Whistle: hollow and fenestrated not causing respiratory obstruction.

This case has many interesting facets which warrant discussion. Firstly, this case report underlines the importance of CT in long standing inhalation of foreign body in children. Chest X-ray is an inconsistent investigation for diagnosis of foreign body in the aero-digestive tract [1]. Whereas, the literature reports a sensitivity and specificity of more than 94% and 97% respectively for CT scans [2,3]. However, the role of CT scan is not delineated in aspiration of foreign bodies- especially children with normal radiographs (like in this case) and the subject is open to debate. Nevertheless, the authors would like to emphasise that if a role for CT scan can be defined in cases of chronic cough, such rare and asymptomatic cases can be diagnosed early. Of note, cough is the most common symptom for long standing inhalation foreign bodies [4], but at present there are no specific clinical guidelines for CT scan in chronic cough. Chronic cough is defined as persistent cough for more than eight weeks [5]. Furthermore, in children, any cough extended beyond four weeks requires to be investigated [6,7].

In view of this clinical record, we believe that children with dry chronic cough and no clinical diagnosis should be investigated with CT scan immediately after four weeks, so that skepticism regarding inhalational and aspirated foreign bodies is duly resolved. In this context, it would be prudent to note that natural clinical course of missed foreign body is not benign. It can cause stricture, lung abscess, bronchiectasis, bronchopneumonia, infiltration and effusion [8].
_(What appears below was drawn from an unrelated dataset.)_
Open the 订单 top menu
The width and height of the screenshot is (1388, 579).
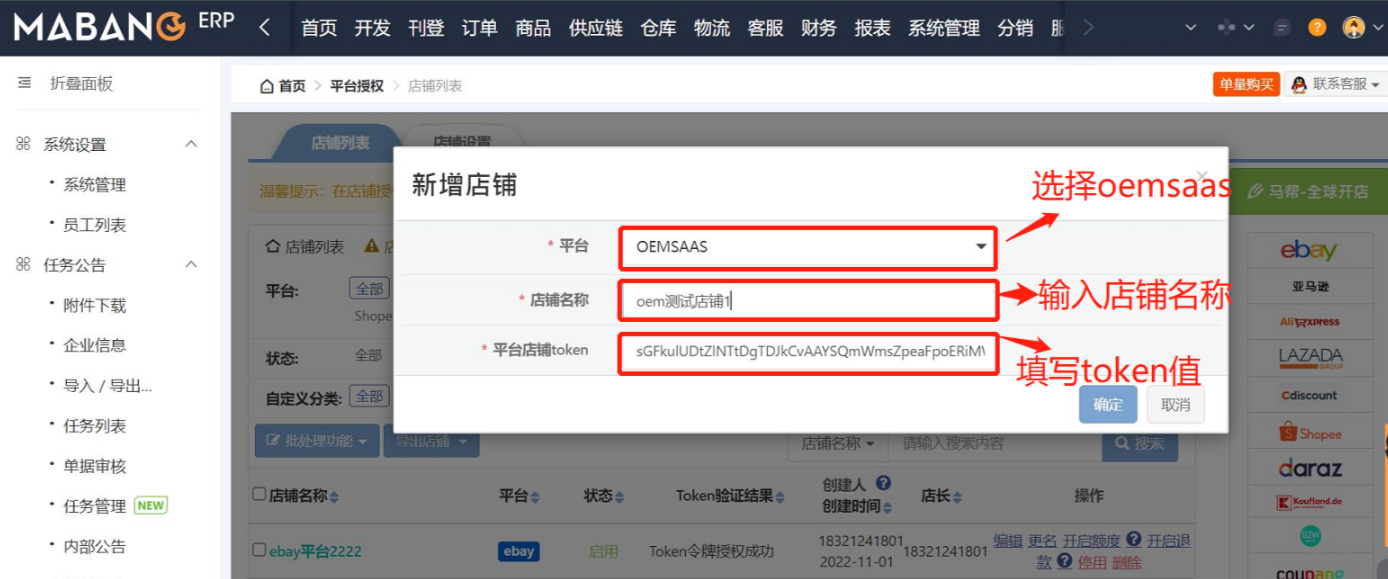click(479, 28)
Whistle is used for playing by all the kids. In India, it is a very common toy in rural area known as “Peepni”. However, it would be pertinent to note that it has a potential to become an asymptomatic foreign body, albeit rarely. Interestingly, in this case the child had no symptoms. As the whistle was hollow (i.e., fenestrated) & stuck in the lower part of trachea above the carina, proper ventilation was being maintained to both the lungs [Table/Fig-3]. No signs of emphysema or collapse of lungs were seen. We also did not record a wheeze, although the patient gave a history of occasional wheeze with a bout of cough.
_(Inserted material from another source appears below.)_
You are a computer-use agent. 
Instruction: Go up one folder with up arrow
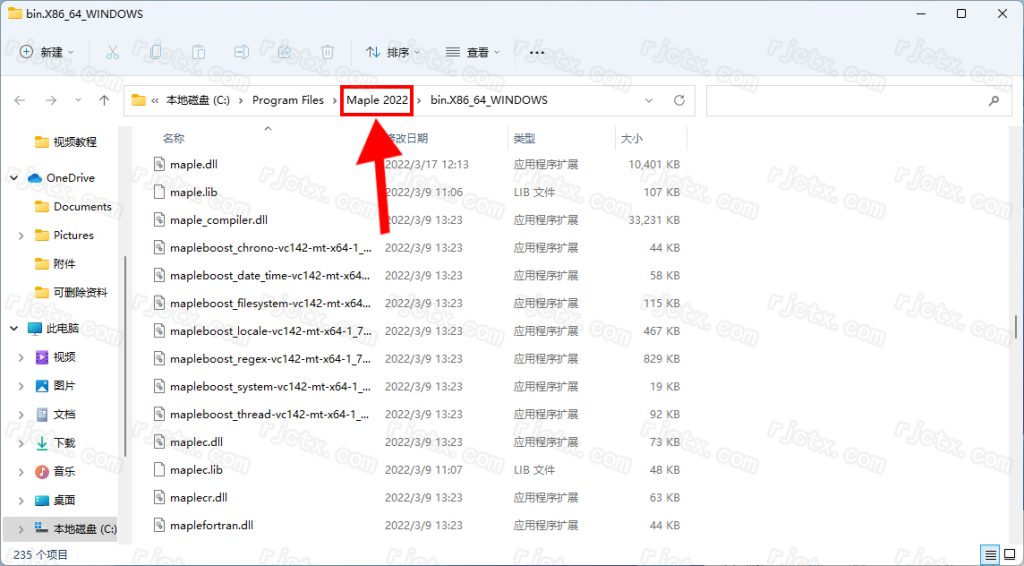coord(104,100)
There is not much in the literature on the subject of cough and whistle aspiration. Wang L et al., reported removal of whistle impacted in the bronchus for 14 years in an adult [9]. In a massive internet search at Medline/PubMed database using MeSH terms “whistle inhalation” and “children”, we could find only two paediatric cases with whistle inhalation reported since 1950 [6,7]. Both the cases were symptomatic and in only one case CT scan was required as X-ray chest were normal. In this case, tracheostomy was done to retrieve the foreign body. The age of the child was eight years. In contrast, the index case was totally asymptomatic (except for the cough) and was diagnosed accidentally on CT scan. Furthermore, we retrieved the foreign body by routine bronchoscopy with no complications whatsoever. This unique clinical presentation finds no mention in paediatric medical literature on the cited subject.

In summary, the rarity of the type of foreign body and its unusual clinical presentation make this case report unique and thus prompted us to share our professional experience with other members of our medical fraternity.